**PROBLEM TO WORK ON**:
Extract the stretch of lines that starts at the line with "https://www.agilenttours.com/ (412, 2321)" and ends at the last line of the data below. Give it exactly, without pictures.

**SOURCE MATERIAL**:
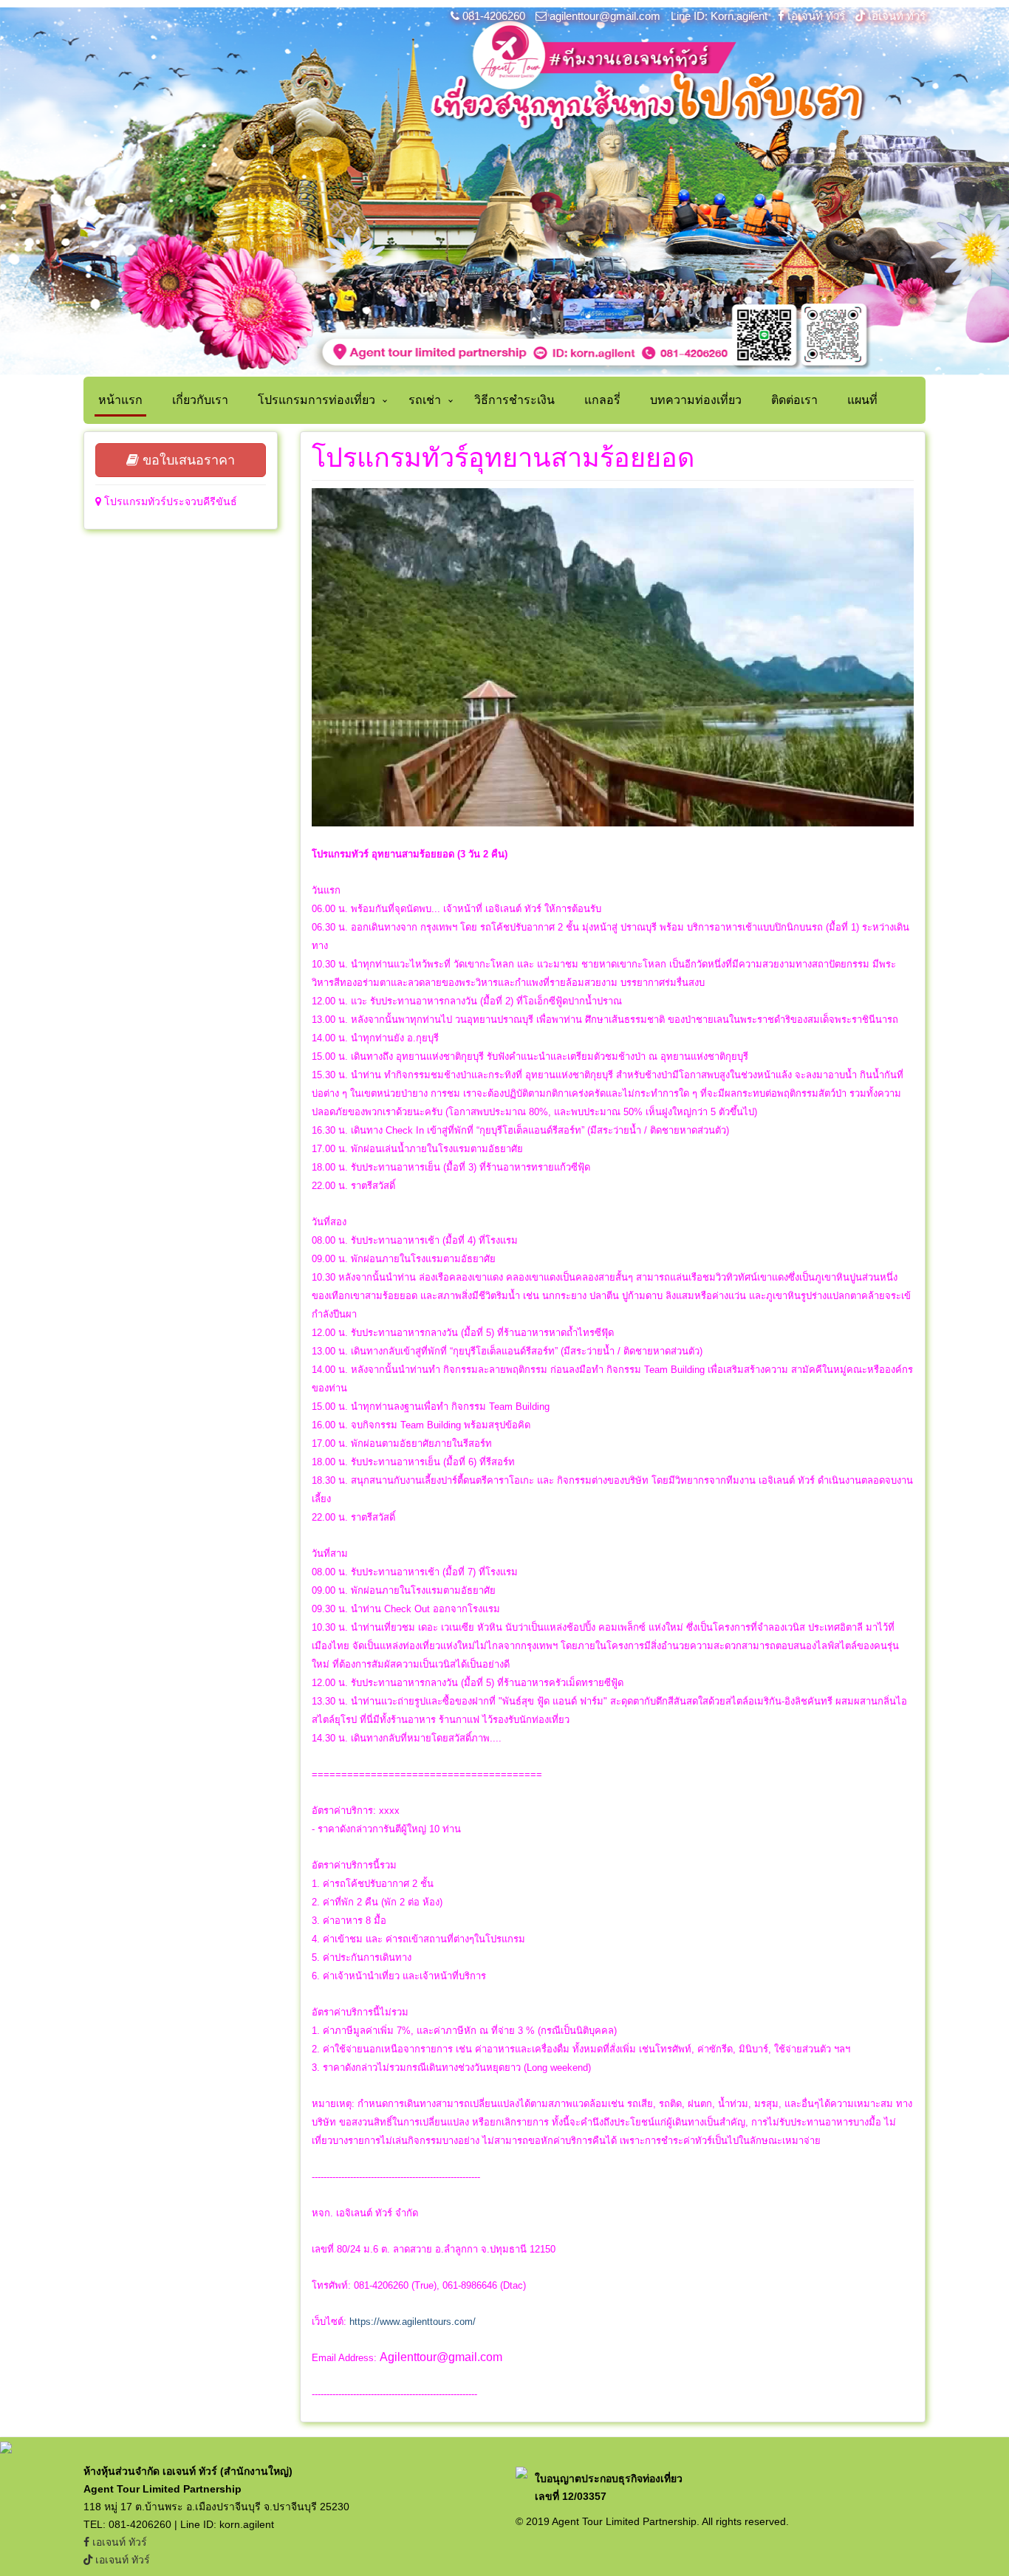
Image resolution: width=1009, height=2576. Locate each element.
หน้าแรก (120, 400)
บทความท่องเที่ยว (696, 400)
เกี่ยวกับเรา (200, 400)
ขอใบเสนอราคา (187, 460)
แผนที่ (862, 400)
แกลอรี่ (602, 400)
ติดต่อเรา (794, 400)
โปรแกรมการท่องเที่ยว (316, 400)
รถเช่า (424, 400)
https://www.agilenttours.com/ (412, 2321)
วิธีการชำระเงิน (514, 400)
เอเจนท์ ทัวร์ (816, 16)
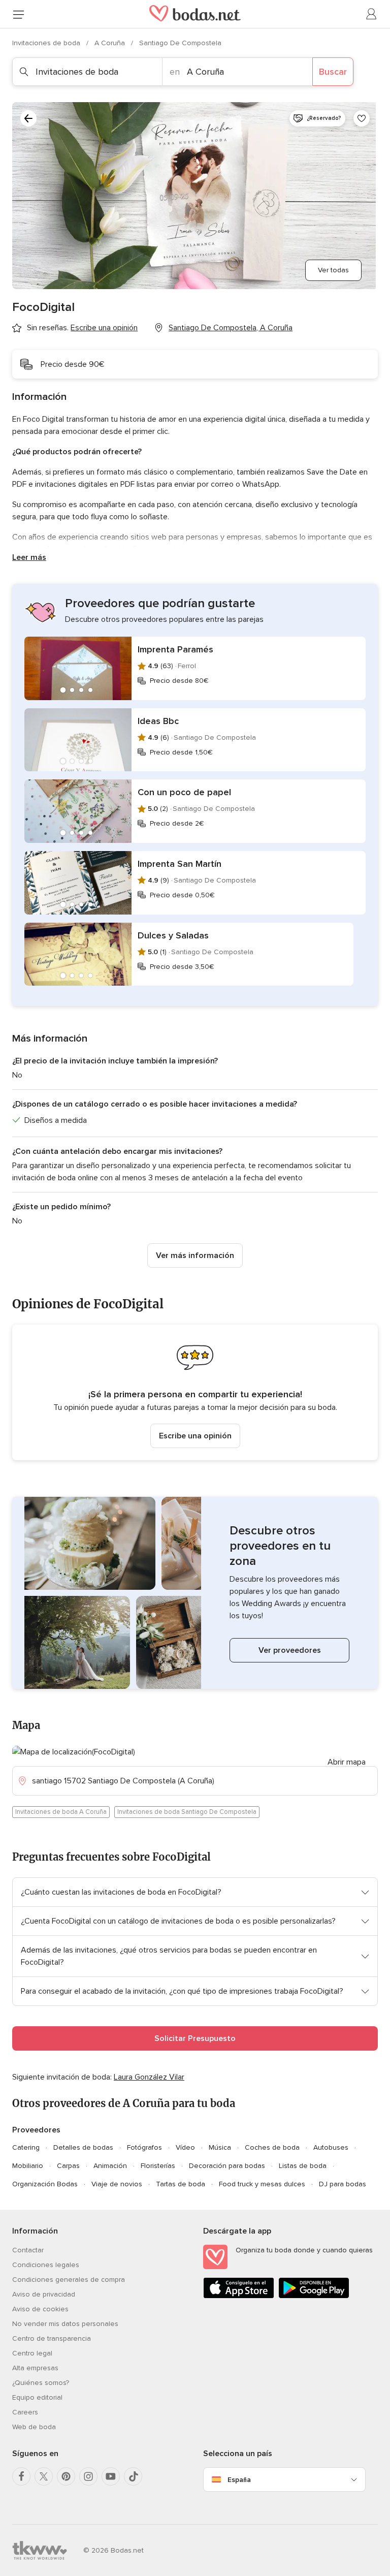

**ANSWER AREA**:
https://www.agilenttours.com/ (412, 2321)
วิธีการชำระเงิน (514, 400)
เอเจนท์ ทัวร์ (816, 16)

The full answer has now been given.